Home builder Bob Markli is running for alderman in Ward I, against incumbent Tom Rosseel.

Markli, unlike most of the other candidates for aldermen and mayoral positions, is opposed to term limits.

“I think it’s unconstitutional. I think it removes the right of the people to choose who represents them,” Markli said.

The only beneficiary of term limits, according to Markli, are challengers who are unable to upset incumbents. Also, Markli said good politicians should not be limited by arbitrary term limits.

“If you don’t like somebody, throw ’em out. What can term limits do that voters can’t do?” Markli said.

However, Markli believes it’s time for a change.


“The Town, in a very short time, has done extremely well … it’s become the premier place to live in East Tenn-essee and a model community in many respects. But suddenly, in the last few years, I’ve seen it taking a turn,” Markli said.

“I see the Town taking a turn toward less fiscal responsibility, less transparency in the proceedings, more spending … and I don’t really see citizen input in that.

“It’s almost like it’s been hijacked,” he added.

Among the changes Markli would like to see are seeing Farragut stay “debt-free and tax-free.”

Farragut does not have a property tax; it raises funds from sales tax. Markli also is opposed to impact fees, a debated topic in past years.

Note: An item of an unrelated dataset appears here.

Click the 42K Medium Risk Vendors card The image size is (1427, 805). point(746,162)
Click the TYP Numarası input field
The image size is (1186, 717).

“We have people who want to add taxes, increase the size of government, put us in debt … I have categorically opposed that,” Markli said.

“The Town provides excellent services and does very well without these [taxes],” he added.

Markli also said he will support education through increased partnership and support.

“One thing we can do is support the schools we do have. The town of Farragut makes direct contributions to the schools every year.

“I’m not saying we necessarily want to increase that amount [$10,000 per school for fiscal year 2009], but we can expand our partnership with all the truly unique resources we have in the area,” Markli said.

Markli also would support a deeper partnership with Knox County Sheriff’s Office.

“We need to work with the people that are providing services for us, to facilitate them,” he said.

Another image Markli would like to change is that of the Town’s perceived unfriendly stance toward businesses.

“We like to fancy ourselves a business-friendly community, and in a lot of respects, we truly are. But there are certain elements in our government that make it difficult for people,” Markli said.

However, Markli specified, he would want to “strengthen [Town’s] standards.”

“We’ve got a strong sign ordinance; we’ve got great building codes; we’ve got good development standards. … But we still have some persistent difficulties in interface between people trying to do business here and the Town.

“That’s something I want to work really hard to eliminate and make this a really friendly place,” Markli said.

“Yeah, you can have tough standards. Yeah, you can demand quality development, but by George, you can do it with a smile on your face,” he added.

The final prong of Markli’s platform is to encourage a wise use of Town resources.

“These little back door deals, purchases that are made, coalitions that are formed to spend the Town’s money … that don’t really have the public’s support, those just can’t go on,” Markli said, citing the Seal property purchase as an example.

Markli, like many of the candidates, supports “green” living, saying his company, Markli Home Builders, has “walked that talk” for many years.

“That’s one thing I want to look at: how we can encourage that in our codes in a very practical way about what gets built,” Markli said.

He also would support various recycle drop-off centers around Town, to eliminate traffic congestion in any one area.

Markli has been a member of the Visual Resources Review Board and Farragut West Knox Chamber of Commerce. He also is a member of the Church of Jesus Christ of Latter Day Saints.